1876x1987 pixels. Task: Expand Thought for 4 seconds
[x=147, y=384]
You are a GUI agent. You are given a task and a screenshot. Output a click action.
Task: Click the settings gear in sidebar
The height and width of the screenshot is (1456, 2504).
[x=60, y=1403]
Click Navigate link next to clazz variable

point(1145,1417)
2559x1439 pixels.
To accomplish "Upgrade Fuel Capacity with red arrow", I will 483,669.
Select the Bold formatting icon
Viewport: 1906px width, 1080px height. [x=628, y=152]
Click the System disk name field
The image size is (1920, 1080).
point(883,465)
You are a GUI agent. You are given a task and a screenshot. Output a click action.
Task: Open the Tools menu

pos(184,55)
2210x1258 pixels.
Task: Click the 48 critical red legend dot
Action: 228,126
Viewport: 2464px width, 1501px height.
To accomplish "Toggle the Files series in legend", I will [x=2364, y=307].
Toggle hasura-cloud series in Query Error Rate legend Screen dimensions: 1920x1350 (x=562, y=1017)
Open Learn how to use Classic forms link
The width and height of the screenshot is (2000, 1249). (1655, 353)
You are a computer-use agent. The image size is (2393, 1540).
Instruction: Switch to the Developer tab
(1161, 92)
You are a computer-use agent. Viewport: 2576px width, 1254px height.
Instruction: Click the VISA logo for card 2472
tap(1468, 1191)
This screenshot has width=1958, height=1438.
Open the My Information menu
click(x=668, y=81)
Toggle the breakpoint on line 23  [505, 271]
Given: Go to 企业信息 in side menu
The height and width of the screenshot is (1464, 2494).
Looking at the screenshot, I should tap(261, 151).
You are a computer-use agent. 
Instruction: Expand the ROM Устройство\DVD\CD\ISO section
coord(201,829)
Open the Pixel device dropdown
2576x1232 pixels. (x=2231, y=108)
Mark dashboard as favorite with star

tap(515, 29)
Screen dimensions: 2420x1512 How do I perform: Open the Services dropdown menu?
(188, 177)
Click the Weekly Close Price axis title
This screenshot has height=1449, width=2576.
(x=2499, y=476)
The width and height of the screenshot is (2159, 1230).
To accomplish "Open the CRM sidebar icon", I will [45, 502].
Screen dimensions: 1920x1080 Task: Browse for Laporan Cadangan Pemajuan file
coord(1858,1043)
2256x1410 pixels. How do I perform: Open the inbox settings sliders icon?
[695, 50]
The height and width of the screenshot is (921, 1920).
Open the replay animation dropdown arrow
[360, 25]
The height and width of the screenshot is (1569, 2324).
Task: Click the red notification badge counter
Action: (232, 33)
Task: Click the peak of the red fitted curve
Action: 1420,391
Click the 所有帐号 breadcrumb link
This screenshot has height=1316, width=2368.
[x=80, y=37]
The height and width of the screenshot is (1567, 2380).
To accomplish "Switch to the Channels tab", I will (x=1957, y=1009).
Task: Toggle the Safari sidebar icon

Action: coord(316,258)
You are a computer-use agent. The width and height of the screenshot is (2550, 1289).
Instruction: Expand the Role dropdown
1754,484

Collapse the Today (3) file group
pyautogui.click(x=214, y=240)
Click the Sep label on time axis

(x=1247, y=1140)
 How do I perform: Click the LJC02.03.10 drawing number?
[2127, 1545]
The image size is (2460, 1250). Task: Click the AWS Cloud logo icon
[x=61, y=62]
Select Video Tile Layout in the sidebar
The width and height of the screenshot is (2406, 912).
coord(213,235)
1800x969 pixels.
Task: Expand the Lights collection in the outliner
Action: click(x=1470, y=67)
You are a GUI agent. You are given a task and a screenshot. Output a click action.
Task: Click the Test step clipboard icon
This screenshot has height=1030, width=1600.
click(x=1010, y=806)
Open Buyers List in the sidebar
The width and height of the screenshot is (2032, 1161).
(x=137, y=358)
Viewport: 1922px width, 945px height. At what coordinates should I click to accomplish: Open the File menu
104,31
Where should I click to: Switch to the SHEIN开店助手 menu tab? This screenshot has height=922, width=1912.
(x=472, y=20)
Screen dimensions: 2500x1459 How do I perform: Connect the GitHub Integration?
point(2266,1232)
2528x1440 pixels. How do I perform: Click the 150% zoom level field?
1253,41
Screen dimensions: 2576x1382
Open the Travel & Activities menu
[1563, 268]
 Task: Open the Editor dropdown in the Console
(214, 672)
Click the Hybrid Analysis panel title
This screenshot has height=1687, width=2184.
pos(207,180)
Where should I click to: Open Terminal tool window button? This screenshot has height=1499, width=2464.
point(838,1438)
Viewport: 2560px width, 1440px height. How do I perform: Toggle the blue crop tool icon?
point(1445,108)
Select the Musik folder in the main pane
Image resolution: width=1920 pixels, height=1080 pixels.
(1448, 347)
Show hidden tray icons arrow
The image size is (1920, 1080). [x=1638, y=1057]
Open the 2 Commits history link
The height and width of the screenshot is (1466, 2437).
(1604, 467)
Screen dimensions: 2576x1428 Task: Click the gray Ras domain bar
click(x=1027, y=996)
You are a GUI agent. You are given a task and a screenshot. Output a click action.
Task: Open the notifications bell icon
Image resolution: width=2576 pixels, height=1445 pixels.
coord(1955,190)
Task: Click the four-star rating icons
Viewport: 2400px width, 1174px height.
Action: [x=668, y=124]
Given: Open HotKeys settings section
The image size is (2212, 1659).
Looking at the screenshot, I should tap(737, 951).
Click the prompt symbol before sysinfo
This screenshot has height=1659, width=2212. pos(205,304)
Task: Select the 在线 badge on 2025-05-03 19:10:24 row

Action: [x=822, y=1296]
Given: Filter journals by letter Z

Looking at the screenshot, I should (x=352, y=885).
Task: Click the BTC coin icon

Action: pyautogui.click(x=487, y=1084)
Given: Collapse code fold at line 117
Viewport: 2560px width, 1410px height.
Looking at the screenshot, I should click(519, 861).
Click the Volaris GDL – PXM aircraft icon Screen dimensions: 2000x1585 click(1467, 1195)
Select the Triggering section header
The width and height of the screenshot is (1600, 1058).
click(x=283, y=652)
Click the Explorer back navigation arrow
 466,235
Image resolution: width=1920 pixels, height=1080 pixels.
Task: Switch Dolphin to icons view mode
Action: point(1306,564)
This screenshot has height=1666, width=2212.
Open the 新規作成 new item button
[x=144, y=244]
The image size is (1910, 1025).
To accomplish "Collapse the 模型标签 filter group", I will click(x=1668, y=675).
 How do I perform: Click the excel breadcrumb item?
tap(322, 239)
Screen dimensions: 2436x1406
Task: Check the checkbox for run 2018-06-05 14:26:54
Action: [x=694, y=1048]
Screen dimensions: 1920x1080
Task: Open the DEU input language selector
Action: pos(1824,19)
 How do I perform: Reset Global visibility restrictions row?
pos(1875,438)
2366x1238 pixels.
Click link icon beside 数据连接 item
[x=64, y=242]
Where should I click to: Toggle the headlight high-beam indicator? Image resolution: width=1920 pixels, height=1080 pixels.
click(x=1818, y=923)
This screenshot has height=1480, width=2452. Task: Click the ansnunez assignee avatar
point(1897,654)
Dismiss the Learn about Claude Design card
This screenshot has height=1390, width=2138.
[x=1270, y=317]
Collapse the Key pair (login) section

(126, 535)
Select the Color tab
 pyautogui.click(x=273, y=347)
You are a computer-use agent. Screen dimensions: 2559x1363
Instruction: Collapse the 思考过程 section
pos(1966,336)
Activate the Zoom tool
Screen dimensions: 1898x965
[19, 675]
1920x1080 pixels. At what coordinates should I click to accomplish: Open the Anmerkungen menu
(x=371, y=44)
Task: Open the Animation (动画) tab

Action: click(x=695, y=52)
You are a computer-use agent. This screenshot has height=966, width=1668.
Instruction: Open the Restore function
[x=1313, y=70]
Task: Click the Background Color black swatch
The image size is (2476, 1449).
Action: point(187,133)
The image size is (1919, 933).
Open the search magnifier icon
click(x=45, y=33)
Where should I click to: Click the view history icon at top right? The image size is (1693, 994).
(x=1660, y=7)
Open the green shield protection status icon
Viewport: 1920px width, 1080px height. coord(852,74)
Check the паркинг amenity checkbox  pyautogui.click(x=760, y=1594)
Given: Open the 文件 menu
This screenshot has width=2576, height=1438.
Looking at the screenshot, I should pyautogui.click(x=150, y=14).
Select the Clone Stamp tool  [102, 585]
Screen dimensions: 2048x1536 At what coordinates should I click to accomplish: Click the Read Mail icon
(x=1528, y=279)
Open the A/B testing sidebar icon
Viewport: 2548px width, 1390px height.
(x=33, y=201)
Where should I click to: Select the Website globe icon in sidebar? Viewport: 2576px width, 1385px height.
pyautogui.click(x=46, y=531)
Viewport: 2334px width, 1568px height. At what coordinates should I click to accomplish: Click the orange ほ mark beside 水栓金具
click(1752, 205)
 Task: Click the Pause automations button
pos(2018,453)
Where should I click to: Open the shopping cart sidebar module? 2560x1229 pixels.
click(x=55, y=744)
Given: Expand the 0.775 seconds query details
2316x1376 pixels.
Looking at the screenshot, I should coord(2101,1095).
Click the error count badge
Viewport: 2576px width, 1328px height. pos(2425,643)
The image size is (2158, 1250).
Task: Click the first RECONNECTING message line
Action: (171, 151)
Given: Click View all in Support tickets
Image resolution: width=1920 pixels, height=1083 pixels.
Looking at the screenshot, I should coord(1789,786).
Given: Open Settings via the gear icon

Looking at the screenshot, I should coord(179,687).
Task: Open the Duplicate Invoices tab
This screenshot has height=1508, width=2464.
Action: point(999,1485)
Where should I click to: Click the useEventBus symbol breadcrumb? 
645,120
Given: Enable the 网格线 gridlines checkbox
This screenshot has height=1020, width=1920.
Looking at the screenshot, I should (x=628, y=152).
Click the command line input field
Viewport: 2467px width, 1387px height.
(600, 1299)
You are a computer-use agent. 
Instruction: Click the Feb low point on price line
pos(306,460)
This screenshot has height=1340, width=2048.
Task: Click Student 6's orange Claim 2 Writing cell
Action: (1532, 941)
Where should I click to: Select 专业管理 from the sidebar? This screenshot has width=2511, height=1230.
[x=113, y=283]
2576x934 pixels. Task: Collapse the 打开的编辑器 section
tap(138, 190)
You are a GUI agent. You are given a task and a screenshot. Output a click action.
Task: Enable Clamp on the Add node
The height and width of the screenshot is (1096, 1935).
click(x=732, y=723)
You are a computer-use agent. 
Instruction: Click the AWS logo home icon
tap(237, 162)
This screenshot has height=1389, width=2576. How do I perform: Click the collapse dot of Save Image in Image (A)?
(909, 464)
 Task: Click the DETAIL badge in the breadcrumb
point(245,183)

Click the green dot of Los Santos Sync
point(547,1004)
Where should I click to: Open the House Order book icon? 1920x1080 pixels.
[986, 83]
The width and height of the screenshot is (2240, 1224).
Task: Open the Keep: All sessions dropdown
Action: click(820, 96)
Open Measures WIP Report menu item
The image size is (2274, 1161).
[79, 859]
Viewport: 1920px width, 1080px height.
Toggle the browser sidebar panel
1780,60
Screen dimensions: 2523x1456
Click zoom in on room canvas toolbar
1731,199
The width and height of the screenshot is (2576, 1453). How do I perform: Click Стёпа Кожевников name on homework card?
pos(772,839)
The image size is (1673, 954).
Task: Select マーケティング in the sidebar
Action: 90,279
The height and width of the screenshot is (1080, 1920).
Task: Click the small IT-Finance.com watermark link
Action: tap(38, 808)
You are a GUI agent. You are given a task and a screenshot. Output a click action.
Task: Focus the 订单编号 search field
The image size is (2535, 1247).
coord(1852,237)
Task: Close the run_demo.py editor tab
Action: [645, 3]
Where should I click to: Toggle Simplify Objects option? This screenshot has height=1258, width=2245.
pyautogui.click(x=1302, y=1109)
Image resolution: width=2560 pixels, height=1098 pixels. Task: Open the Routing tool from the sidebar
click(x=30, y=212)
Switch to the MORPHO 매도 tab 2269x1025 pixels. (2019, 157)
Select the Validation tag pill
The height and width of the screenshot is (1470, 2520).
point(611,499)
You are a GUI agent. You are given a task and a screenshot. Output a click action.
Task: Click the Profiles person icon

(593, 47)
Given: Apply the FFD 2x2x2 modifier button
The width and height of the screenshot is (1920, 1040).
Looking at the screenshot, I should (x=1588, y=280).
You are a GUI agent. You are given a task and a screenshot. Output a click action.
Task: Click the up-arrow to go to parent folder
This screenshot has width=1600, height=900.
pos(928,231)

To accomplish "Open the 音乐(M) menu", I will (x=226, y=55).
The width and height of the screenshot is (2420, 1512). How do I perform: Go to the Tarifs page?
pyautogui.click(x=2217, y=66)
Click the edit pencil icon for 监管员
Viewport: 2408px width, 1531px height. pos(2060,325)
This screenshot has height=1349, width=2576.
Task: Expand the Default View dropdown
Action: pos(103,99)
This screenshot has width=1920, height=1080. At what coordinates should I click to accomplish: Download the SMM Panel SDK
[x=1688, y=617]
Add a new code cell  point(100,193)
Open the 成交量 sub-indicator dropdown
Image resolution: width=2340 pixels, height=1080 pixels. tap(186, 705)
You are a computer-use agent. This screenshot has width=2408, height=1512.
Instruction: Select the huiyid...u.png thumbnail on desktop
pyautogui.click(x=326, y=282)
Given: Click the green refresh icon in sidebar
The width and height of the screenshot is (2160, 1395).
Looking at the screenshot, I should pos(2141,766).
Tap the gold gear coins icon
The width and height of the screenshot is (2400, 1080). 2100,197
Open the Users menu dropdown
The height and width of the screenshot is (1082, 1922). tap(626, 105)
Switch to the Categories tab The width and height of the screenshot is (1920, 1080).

__What the task requires__
Proceeding from the line containing "Task: Click the up-arrow" through the line containing "Given: Click the", transcribe the lines above exactly, both end lines included.

__Answer to the problem__
Task: Click the up-arrow to go to parent folder
This screenshot has width=1600, height=900.
pos(928,231)

To accomplish "Open the 音乐(M) menu", I will (x=226, y=55).
The width and height of the screenshot is (2420, 1512). How do I perform: Go to the Tarifs page?
pyautogui.click(x=2217, y=66)
Click the edit pencil icon for 监管员
Viewport: 2408px width, 1531px height. pos(2060,325)
This screenshot has height=1349, width=2576.
Task: Expand the Default View dropdown
Action: pos(103,99)
This screenshot has width=1920, height=1080. At what coordinates should I click to accomplish: Download the SMM Panel SDK
[x=1688, y=617]
Add a new code cell  point(100,193)
Open the 成交量 sub-indicator dropdown
Image resolution: width=2340 pixels, height=1080 pixels. tap(186, 705)
You are a computer-use agent. This screenshot has width=2408, height=1512.
Instruction: Select the huiyid...u.png thumbnail on desktop
pyautogui.click(x=326, y=282)
Given: Click the green refresh icon in sidebar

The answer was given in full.